WHAT THE TASK REQUIRES: Where a line in the records below includes "text", pull that line out.

Extracted records:
-- Opening Marker --

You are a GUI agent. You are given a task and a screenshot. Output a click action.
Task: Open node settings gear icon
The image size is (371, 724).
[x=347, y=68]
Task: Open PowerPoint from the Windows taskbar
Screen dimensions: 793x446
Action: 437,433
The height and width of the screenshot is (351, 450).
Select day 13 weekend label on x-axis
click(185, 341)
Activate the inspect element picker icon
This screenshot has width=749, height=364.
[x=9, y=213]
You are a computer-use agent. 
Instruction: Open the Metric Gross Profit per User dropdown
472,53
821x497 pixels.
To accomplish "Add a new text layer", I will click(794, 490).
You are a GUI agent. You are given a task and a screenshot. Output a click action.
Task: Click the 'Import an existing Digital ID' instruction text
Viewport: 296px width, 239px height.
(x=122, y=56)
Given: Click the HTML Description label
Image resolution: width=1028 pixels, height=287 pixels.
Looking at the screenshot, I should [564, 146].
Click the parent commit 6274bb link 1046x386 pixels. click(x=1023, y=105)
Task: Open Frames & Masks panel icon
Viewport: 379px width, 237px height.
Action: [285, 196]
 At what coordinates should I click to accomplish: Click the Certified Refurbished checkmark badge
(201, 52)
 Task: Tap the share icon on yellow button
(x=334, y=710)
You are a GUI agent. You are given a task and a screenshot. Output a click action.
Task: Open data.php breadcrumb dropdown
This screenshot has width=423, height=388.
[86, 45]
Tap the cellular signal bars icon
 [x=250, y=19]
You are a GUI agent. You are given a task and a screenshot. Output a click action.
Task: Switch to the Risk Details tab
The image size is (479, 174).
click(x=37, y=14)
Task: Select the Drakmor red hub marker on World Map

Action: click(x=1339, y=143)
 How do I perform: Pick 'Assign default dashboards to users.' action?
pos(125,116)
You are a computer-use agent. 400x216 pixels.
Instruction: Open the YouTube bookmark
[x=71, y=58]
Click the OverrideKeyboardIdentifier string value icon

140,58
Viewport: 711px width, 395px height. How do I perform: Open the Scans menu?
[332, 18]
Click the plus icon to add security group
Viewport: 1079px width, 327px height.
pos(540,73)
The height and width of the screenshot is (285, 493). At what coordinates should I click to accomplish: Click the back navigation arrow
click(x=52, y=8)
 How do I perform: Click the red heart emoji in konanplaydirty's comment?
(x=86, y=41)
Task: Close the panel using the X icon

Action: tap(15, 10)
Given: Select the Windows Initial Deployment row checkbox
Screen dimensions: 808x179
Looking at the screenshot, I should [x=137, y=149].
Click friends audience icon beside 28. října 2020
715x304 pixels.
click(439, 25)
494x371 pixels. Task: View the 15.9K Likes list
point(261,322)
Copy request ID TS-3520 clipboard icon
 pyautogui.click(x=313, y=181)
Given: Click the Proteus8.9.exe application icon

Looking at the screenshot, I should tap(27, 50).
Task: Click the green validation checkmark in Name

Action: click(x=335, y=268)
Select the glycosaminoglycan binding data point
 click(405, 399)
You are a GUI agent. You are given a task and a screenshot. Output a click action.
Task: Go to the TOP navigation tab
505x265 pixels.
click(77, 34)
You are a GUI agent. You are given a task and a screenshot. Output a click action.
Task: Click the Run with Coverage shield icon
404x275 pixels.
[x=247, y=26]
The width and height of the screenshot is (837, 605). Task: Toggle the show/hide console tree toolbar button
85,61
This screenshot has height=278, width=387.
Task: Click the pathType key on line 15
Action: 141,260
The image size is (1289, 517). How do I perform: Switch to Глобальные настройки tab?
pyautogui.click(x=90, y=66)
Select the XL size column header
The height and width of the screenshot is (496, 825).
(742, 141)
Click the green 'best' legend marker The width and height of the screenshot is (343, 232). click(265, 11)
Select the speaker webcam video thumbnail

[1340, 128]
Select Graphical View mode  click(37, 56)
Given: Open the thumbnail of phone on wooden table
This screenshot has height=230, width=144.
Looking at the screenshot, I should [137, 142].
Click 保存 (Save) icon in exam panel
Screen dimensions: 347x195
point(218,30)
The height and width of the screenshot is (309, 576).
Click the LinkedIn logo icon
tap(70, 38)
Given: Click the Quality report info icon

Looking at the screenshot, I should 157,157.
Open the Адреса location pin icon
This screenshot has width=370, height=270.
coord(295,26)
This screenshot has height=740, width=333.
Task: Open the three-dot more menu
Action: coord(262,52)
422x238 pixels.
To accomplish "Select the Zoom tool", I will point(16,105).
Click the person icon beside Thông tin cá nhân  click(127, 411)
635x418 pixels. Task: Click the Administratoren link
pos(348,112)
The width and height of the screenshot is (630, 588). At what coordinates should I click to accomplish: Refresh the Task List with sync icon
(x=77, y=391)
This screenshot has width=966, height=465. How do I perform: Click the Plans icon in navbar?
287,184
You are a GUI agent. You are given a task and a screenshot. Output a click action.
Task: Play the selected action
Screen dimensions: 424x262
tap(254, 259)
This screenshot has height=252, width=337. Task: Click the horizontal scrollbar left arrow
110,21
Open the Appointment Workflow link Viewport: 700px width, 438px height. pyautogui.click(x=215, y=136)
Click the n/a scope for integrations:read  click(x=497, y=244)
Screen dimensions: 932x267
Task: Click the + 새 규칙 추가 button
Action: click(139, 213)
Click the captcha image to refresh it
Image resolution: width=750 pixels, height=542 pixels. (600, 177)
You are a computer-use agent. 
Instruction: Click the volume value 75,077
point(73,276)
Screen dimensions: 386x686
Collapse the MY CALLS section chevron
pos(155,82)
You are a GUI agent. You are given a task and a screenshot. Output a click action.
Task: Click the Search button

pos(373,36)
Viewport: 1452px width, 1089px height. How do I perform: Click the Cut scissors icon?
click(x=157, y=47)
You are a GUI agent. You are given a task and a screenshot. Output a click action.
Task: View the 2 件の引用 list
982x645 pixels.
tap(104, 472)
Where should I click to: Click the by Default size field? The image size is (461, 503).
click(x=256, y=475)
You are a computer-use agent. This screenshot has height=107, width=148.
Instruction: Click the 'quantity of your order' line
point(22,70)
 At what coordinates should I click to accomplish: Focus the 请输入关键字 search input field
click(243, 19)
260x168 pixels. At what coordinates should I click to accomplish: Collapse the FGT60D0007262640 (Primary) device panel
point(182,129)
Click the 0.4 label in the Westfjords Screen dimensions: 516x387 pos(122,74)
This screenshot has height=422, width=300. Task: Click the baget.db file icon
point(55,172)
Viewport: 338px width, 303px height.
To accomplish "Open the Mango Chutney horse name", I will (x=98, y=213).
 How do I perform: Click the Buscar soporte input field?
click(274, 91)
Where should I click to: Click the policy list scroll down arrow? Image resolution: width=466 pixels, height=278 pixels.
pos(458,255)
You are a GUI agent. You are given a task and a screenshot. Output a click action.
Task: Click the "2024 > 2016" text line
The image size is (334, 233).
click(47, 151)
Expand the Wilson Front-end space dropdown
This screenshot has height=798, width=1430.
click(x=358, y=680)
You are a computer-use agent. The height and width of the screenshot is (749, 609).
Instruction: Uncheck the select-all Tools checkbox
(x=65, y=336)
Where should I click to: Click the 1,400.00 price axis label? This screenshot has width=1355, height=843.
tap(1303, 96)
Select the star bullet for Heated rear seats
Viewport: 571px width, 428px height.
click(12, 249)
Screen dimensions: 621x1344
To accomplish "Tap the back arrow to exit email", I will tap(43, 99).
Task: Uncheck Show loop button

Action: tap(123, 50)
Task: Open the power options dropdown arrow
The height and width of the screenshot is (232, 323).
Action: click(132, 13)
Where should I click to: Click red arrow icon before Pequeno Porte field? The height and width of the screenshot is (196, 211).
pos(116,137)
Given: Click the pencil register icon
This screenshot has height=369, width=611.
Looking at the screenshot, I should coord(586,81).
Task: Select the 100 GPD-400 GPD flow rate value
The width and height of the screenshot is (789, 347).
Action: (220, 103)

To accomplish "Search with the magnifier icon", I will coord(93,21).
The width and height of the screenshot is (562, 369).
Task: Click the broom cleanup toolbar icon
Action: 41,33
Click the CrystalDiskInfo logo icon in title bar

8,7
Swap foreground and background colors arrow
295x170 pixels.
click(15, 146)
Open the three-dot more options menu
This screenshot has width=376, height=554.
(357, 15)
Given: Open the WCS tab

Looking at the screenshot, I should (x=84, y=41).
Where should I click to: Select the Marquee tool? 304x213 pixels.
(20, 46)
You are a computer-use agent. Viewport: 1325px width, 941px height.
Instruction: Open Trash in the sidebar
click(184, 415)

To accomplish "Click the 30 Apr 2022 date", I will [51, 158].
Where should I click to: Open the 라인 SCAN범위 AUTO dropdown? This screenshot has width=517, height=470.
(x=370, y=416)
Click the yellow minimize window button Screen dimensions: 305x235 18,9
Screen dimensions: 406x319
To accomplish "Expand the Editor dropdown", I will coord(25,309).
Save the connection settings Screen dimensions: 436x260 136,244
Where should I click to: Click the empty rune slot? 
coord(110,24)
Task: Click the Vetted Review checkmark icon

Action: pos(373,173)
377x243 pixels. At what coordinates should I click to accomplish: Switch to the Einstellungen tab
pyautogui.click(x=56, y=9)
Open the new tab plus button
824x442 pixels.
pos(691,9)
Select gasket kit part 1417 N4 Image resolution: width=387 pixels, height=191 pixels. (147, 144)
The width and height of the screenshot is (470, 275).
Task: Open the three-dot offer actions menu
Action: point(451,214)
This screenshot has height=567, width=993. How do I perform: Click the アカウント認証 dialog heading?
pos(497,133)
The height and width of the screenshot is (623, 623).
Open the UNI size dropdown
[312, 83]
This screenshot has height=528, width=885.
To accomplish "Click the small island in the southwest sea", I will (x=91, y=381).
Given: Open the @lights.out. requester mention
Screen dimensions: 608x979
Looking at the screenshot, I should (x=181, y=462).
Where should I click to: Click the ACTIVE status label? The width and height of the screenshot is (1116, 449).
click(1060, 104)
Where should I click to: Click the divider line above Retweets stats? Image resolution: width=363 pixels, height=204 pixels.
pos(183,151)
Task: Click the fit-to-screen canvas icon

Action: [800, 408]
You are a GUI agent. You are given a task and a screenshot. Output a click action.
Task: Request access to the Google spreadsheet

-- Closing Marker --

RESPONSE BOX:
To accomplish "Add a new text layer", I will click(794, 490).
Task: Click the 'Import an existing Digital ID' instruction text
Task: Click the "2024 > 2016" text line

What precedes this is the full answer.